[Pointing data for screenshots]
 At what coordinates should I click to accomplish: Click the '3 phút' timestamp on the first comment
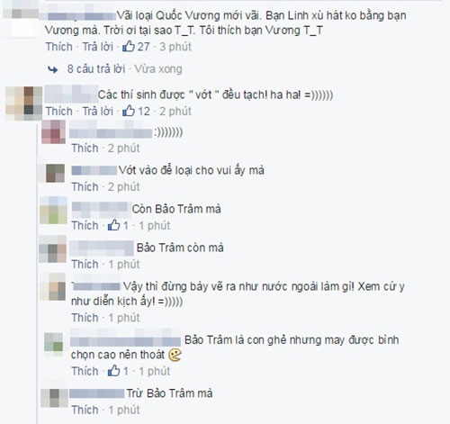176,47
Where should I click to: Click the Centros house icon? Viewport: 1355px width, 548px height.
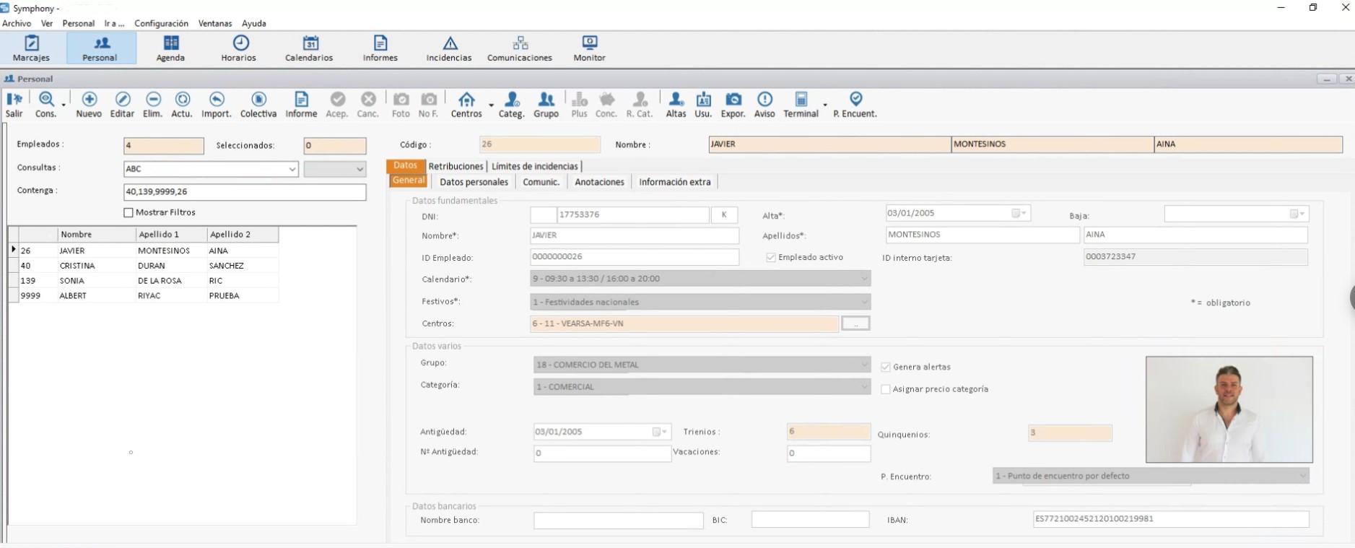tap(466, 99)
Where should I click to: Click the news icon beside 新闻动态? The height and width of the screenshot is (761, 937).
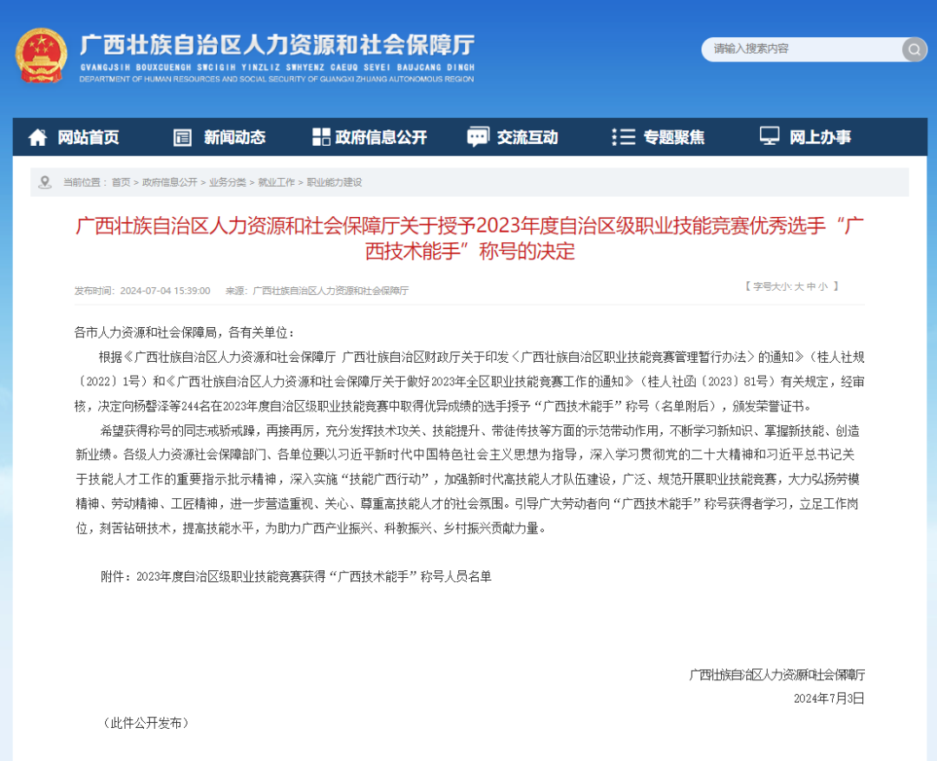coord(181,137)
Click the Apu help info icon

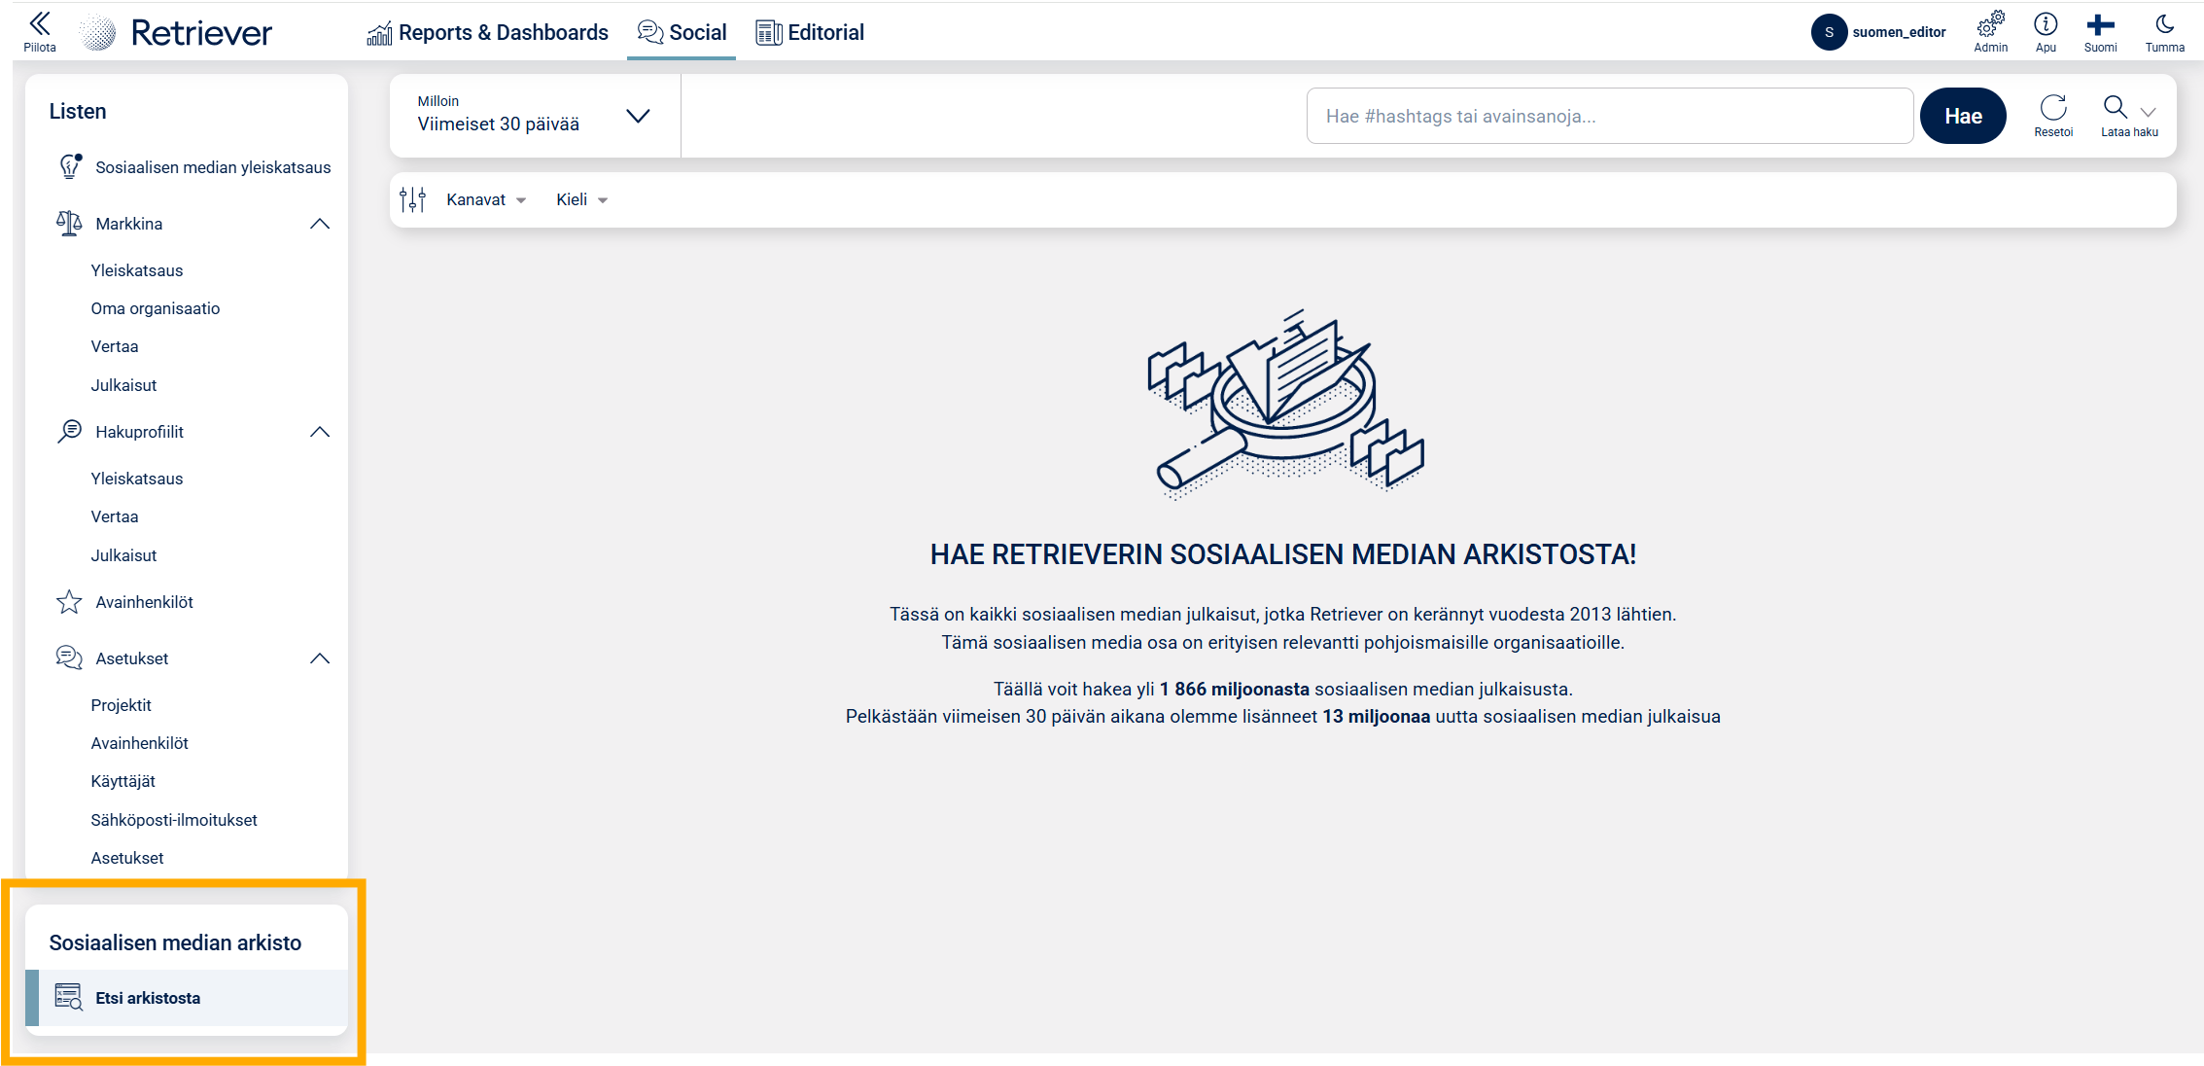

# Instruction
Copy the text of all the records above word for word, leaving the pictures out.

# Completed exercise
 At what coordinates should I click to accomplish: Click the '3 phút' timestamp on the first comment
176,47
Where should I click to: Click the Centros house icon? Viewport: 1355px width, 548px height.
tap(466, 99)
Where should I click to: Click the news icon beside 新闻动态? The height and width of the screenshot is (761, 937).
coord(181,137)
Click the Apu help info icon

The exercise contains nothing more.